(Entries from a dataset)
####

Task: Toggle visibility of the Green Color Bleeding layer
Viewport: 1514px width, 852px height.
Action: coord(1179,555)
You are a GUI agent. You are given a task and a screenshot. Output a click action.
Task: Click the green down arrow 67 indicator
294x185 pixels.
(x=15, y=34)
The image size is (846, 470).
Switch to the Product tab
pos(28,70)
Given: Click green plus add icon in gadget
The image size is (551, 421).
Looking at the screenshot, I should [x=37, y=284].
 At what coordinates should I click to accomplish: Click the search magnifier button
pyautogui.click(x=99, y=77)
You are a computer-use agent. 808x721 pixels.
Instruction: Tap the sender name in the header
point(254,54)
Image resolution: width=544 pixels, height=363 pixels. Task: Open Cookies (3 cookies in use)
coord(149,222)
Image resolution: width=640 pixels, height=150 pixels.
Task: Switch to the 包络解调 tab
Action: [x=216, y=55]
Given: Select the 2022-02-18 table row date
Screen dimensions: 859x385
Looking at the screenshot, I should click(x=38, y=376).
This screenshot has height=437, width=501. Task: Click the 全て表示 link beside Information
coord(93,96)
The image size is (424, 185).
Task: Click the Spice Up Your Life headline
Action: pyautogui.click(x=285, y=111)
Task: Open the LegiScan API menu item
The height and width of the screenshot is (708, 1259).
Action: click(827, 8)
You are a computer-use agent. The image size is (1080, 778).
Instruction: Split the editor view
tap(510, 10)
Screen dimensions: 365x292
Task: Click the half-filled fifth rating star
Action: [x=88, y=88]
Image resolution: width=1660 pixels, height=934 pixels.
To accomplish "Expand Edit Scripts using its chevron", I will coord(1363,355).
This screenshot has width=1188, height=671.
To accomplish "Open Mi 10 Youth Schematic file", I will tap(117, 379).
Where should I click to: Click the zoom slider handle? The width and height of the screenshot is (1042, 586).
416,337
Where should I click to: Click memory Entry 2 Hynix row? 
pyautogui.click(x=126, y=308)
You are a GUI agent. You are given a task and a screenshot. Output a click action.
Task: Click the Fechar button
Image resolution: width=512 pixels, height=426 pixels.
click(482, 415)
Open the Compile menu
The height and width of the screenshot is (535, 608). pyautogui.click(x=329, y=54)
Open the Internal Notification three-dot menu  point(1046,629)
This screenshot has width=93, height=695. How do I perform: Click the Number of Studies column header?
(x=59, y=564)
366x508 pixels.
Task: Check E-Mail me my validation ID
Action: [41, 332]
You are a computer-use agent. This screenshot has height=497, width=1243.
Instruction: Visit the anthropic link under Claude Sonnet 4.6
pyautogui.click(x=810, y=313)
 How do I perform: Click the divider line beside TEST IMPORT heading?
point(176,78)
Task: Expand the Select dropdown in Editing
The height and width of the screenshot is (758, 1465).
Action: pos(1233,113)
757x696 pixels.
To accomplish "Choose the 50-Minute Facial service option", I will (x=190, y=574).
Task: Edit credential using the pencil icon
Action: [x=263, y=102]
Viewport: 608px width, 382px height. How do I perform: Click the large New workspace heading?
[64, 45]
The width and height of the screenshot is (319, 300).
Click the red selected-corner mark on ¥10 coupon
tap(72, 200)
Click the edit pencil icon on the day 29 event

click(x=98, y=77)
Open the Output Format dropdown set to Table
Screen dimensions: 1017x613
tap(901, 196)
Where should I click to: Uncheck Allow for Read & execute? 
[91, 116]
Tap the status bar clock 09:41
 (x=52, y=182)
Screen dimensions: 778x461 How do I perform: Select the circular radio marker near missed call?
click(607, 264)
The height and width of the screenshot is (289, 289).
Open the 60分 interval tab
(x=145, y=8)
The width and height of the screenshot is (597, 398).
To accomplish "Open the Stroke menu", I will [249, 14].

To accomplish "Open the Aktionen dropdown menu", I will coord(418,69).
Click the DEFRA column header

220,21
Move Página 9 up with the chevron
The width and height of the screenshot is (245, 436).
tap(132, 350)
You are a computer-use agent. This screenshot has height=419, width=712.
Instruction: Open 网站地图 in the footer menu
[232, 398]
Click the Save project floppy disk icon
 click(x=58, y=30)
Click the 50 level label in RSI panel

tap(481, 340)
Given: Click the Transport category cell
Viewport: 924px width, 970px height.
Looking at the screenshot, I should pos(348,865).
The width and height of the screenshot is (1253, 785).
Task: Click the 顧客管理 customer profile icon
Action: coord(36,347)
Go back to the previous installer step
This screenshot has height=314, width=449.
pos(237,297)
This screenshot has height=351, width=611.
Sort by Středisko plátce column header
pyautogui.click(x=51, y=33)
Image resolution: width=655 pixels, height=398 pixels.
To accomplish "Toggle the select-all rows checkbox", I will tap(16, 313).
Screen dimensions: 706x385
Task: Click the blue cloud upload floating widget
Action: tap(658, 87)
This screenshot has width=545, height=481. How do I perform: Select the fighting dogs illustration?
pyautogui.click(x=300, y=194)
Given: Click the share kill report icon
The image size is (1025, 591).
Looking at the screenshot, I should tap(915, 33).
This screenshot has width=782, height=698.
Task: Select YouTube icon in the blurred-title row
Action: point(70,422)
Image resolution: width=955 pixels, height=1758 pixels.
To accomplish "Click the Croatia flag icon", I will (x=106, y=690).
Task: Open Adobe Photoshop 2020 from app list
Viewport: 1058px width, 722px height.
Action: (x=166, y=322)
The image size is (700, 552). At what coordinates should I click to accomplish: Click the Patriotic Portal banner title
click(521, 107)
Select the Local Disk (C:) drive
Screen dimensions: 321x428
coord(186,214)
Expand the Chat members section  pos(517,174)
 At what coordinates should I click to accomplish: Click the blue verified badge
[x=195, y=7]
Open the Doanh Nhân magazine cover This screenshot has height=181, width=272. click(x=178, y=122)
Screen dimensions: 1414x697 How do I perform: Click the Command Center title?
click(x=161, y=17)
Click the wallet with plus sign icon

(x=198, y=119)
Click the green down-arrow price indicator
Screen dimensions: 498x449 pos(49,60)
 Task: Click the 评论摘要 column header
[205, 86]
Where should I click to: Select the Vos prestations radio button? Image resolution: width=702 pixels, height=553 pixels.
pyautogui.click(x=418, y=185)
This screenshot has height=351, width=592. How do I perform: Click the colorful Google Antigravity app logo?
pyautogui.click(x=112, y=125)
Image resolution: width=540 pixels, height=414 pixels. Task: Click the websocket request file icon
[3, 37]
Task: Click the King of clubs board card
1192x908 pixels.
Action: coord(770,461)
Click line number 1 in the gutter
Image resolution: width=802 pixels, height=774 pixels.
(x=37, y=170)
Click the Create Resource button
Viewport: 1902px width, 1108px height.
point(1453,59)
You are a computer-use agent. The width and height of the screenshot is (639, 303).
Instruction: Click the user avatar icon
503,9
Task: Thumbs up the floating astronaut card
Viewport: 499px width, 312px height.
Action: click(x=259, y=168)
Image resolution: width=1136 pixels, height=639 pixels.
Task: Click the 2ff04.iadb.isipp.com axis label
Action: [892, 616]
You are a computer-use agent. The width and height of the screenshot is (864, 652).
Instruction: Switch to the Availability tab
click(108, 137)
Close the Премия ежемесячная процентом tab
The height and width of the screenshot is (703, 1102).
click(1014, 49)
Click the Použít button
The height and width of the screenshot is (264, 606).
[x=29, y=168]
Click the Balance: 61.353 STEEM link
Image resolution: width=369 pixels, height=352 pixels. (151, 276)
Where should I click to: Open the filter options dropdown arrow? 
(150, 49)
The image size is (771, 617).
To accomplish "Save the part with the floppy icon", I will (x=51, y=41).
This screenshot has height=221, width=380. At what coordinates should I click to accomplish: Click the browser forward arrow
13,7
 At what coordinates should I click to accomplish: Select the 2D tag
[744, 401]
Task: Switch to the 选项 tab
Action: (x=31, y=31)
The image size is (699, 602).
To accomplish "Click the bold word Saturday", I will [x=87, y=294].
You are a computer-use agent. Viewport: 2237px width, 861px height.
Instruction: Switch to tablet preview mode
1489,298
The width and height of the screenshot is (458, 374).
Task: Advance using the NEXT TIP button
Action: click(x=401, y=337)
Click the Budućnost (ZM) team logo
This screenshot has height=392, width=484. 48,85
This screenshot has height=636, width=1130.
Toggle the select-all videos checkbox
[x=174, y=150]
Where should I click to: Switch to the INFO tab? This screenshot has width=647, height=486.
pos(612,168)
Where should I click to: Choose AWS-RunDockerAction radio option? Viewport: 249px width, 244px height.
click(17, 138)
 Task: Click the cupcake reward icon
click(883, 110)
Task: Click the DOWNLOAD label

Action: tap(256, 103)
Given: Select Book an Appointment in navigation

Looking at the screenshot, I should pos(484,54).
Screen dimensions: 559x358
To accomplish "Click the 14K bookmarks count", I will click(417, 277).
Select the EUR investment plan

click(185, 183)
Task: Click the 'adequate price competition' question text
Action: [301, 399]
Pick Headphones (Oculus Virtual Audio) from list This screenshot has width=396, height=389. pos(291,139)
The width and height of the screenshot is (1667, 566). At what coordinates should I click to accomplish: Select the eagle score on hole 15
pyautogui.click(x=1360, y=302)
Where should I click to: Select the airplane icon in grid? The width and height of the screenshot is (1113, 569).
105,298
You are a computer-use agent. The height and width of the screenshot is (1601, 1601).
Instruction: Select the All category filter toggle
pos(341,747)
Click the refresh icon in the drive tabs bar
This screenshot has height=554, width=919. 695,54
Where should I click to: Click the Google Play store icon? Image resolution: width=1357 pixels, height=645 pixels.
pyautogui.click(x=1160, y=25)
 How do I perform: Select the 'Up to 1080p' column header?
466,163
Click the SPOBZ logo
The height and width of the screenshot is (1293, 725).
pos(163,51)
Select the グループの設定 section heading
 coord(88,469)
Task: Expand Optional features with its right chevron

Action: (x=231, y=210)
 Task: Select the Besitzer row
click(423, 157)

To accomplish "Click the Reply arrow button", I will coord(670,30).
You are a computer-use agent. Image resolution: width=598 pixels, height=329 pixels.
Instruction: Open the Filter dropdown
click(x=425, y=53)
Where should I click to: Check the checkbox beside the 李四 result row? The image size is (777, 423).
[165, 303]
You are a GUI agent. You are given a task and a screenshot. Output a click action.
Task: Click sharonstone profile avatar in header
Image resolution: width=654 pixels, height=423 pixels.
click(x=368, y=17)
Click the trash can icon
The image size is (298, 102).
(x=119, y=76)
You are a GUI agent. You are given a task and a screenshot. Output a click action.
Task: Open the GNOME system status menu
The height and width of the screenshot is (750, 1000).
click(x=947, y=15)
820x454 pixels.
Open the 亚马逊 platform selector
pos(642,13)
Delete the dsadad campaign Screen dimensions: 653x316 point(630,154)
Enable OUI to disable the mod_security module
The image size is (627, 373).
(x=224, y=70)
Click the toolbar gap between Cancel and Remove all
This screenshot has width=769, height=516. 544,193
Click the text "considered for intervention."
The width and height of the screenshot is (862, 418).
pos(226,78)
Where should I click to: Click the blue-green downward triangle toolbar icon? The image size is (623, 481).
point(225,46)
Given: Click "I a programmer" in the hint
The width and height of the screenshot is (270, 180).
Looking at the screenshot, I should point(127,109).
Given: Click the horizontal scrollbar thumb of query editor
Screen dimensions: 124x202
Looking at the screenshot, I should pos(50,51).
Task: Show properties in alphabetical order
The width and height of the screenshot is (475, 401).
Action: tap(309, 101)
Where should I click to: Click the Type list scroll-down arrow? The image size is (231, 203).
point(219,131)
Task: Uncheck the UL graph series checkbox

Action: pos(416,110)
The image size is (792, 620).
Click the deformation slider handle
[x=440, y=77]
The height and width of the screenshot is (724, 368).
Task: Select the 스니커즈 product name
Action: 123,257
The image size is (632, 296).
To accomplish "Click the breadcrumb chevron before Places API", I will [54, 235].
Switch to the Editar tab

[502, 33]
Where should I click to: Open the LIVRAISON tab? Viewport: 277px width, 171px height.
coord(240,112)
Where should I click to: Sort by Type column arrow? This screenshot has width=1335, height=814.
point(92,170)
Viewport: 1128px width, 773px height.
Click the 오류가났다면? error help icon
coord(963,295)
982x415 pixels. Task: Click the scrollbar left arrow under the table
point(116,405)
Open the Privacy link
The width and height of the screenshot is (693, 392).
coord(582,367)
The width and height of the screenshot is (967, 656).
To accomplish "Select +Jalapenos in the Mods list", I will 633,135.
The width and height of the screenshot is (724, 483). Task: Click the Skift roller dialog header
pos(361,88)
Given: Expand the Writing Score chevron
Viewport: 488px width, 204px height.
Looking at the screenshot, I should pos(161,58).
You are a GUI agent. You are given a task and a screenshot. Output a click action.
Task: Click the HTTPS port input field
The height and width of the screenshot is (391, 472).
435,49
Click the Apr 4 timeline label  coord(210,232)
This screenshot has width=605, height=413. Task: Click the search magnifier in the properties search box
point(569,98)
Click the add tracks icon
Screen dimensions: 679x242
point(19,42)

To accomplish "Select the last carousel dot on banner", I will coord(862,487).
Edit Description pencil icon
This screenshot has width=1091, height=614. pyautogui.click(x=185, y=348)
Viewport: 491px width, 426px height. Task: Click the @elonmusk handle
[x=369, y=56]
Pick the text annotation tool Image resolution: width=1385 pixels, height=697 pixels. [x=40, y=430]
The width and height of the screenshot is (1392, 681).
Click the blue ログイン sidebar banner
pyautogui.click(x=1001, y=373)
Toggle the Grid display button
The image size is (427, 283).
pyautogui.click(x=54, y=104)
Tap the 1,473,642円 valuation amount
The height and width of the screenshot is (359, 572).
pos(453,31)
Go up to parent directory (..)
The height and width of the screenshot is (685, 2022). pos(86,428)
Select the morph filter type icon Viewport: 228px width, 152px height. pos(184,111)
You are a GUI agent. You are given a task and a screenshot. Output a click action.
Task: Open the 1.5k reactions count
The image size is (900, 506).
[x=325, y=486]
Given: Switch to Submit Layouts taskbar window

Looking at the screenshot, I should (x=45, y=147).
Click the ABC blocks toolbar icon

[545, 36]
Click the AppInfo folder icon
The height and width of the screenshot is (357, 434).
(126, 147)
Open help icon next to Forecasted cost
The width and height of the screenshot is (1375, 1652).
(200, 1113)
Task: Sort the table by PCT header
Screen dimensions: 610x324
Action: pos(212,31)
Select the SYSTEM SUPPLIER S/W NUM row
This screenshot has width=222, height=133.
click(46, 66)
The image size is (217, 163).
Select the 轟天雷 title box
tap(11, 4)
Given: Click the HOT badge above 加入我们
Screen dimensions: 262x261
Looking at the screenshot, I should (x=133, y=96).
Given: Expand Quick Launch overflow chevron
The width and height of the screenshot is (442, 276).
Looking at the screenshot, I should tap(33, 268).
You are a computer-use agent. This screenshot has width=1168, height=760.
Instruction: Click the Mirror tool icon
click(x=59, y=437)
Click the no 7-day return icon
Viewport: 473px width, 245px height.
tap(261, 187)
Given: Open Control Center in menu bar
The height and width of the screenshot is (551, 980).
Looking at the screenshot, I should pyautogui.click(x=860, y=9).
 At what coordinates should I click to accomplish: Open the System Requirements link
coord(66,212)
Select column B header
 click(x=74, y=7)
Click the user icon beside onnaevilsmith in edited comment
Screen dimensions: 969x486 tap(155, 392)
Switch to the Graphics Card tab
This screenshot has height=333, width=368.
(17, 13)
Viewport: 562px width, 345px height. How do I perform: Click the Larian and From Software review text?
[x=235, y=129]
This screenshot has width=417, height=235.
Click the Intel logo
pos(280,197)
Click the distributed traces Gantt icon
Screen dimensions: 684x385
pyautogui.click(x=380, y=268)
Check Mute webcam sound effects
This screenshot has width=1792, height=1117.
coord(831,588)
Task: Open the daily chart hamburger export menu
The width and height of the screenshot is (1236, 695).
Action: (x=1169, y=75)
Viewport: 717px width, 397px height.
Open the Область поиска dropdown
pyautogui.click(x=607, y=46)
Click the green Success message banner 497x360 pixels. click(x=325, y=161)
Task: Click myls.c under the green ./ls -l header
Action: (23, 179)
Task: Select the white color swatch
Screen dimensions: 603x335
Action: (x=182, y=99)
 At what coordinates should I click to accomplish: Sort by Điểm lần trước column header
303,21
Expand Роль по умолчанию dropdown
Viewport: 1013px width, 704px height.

####

§ Stated goal
Render the lines of the material from its start through the line containing "pyautogui.click(x=99, y=77)" as a JSON list of strings, one string per line, leaving out any blank lines.

§ Expected output
[
  "Task: Toggle visibility of the Green Color Bleeding layer",
  "Viewport: 1514px width, 852px height.",
  "Action: coord(1179,555)",
  "You are a GUI agent. You are given a task and a screenshot. Output a click action.",
  "Task: Click the green down arrow 67 indicator",
  "294x185 pixels.",
  "(x=15, y=34)",
  "The image size is (846, 470).",
  "Switch to the Product tab",
  "pos(28,70)",
  "Given: Click green plus add icon in gadget",
  "The image size is (551, 421).",
  "Looking at the screenshot, I should [x=37, y=284].",
  " At what coordinates should I click to accomplish: Click the search magnifier button",
  "pyautogui.click(x=99, y=77)"
]